(Stored data entries)
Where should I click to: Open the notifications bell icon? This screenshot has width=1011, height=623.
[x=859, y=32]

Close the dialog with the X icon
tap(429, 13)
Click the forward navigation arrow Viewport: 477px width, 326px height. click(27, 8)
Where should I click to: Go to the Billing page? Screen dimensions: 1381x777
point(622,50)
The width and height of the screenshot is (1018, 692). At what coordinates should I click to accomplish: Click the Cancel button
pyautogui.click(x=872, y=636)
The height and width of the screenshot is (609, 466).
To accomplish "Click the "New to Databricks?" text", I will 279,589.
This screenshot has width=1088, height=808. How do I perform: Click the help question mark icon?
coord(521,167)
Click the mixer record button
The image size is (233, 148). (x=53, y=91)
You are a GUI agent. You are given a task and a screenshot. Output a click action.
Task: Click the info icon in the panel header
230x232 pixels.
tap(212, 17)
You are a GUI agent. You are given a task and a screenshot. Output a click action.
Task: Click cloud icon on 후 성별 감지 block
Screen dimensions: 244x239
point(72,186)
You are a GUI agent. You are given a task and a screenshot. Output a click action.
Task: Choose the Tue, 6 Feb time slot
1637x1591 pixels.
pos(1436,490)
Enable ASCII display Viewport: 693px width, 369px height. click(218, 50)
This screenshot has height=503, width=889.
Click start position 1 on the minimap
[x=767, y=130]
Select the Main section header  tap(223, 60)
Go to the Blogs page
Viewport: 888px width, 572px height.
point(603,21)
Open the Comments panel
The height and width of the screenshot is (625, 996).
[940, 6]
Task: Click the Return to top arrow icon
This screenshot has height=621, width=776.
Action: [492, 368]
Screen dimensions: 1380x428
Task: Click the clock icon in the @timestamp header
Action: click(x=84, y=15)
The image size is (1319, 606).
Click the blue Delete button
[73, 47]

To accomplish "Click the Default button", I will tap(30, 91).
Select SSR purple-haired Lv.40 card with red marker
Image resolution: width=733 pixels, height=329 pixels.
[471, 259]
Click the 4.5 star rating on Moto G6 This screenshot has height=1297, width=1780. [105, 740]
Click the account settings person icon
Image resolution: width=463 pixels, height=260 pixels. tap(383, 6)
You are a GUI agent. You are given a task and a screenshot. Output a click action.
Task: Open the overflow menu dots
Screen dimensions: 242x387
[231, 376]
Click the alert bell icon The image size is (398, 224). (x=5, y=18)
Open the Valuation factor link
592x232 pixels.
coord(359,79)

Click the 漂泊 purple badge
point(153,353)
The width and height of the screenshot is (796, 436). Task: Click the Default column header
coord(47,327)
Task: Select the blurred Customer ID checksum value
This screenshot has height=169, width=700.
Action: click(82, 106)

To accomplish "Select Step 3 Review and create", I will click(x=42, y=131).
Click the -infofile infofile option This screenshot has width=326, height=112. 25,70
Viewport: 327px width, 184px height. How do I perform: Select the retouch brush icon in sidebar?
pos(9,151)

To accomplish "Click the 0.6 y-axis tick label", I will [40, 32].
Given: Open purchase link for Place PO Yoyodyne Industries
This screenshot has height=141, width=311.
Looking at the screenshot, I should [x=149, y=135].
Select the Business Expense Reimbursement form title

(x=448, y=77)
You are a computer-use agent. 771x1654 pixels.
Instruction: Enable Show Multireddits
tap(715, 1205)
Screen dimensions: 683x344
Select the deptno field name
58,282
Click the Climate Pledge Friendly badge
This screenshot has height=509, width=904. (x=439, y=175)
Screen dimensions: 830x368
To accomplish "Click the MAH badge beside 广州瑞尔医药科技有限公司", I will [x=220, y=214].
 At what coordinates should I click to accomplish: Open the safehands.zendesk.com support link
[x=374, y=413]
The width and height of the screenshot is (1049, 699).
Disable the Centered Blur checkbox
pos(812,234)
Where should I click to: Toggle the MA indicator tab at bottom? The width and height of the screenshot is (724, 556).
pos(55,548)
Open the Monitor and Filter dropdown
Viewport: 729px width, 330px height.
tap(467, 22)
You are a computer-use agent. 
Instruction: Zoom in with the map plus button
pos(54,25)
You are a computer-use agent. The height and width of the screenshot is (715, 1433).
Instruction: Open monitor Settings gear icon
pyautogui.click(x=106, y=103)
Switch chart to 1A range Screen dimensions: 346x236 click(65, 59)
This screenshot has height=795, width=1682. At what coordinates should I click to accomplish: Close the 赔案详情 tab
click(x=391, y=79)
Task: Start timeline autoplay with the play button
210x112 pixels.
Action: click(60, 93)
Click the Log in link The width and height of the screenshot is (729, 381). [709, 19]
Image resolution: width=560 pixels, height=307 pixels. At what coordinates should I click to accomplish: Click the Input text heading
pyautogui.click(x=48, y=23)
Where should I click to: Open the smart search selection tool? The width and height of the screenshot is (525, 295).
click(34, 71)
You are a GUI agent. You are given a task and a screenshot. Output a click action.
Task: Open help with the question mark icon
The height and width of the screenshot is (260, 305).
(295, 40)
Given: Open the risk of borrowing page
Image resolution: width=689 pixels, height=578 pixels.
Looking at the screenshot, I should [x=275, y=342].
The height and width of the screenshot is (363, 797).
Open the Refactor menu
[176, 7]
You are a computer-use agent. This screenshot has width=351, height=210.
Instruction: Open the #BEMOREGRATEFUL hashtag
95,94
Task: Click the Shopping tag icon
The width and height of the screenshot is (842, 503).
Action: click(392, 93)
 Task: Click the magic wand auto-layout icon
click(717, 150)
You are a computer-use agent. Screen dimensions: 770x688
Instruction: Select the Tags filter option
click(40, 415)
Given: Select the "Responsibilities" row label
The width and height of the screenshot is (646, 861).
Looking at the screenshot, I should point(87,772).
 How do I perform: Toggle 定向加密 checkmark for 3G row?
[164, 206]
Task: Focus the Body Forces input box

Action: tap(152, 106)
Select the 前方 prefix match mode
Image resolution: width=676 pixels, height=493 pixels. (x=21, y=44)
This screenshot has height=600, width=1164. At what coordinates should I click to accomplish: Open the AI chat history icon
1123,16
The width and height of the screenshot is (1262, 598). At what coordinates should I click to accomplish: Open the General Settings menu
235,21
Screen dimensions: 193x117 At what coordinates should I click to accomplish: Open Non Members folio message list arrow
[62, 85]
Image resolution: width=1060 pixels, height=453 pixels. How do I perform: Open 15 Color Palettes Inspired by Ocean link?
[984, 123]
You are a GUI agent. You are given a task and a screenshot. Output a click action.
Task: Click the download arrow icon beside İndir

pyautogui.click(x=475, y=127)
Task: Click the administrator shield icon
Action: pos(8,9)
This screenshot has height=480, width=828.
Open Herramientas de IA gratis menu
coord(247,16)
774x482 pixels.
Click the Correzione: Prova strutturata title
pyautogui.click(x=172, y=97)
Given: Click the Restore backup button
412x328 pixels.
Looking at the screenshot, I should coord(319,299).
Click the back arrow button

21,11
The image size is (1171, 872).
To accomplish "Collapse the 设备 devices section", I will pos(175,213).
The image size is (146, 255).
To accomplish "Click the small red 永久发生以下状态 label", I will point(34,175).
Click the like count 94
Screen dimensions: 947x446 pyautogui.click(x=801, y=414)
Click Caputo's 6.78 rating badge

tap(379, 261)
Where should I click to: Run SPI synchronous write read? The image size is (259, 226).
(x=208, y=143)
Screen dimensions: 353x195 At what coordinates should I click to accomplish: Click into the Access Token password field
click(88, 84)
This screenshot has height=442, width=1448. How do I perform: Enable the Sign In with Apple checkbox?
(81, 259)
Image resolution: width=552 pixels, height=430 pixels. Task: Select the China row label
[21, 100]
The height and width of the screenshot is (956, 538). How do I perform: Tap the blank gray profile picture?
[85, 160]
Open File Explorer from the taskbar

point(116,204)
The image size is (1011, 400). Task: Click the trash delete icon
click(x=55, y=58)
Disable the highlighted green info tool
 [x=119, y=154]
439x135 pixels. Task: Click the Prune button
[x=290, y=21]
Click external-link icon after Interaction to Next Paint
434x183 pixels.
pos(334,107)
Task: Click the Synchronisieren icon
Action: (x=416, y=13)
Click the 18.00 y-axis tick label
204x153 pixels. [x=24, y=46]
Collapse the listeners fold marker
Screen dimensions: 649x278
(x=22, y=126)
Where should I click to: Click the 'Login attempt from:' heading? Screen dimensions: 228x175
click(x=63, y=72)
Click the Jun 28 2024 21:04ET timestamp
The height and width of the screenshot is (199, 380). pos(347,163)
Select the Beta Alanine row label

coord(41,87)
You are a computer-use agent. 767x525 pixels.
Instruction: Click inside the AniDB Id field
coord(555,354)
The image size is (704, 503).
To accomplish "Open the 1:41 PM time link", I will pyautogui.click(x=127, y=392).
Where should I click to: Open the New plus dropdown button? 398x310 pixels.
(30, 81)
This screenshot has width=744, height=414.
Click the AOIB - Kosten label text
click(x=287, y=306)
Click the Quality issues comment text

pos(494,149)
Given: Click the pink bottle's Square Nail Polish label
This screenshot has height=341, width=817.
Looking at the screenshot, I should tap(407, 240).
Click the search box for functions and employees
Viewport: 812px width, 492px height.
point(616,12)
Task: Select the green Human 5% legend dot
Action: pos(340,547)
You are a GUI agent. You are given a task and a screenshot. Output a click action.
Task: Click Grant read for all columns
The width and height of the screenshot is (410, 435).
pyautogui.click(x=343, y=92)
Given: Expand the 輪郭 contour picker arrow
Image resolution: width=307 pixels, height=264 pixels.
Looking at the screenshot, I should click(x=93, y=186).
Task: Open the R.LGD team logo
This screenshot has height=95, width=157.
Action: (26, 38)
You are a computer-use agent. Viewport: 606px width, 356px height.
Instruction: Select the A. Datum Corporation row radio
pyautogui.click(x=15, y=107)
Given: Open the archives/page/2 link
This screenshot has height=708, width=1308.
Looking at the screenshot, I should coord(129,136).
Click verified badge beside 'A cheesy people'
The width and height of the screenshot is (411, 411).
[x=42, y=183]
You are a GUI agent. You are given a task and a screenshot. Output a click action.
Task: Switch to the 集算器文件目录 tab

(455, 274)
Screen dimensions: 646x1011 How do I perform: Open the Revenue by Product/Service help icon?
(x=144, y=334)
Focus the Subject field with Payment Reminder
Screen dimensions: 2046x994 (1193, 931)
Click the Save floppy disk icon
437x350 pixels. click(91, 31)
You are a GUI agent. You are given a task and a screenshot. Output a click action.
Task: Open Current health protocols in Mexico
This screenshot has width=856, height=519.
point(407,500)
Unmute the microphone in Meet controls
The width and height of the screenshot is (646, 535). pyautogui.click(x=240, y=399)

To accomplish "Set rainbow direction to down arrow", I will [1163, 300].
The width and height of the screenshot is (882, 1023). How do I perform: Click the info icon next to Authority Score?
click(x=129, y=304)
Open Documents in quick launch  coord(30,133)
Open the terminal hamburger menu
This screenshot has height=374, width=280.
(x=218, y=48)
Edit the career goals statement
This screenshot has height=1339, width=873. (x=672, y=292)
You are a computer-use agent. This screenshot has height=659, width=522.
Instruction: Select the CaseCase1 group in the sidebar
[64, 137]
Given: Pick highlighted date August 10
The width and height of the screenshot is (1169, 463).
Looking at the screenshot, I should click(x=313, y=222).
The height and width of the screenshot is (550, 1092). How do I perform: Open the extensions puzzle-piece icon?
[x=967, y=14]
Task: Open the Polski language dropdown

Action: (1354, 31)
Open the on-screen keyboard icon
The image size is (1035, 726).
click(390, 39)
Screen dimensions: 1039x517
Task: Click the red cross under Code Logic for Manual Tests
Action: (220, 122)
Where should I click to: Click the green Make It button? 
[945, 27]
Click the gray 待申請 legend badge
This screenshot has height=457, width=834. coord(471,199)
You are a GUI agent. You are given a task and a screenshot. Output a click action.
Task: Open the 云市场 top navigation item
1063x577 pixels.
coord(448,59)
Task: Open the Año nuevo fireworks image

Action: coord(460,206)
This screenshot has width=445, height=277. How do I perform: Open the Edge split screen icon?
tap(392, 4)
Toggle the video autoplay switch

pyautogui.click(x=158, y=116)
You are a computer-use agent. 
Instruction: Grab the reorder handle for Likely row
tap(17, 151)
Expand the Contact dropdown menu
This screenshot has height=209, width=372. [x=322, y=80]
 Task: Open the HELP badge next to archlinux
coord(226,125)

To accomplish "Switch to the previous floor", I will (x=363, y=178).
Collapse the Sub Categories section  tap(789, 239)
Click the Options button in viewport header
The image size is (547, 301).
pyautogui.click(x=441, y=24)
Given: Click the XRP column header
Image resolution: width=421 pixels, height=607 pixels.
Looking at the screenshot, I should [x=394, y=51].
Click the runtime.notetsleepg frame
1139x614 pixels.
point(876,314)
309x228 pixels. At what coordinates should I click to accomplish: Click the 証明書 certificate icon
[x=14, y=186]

## Activity
Each line in the records above with "panel" must be returned.

## Reply to the task
Task: Click the info icon in the panel header
Open the Comments panel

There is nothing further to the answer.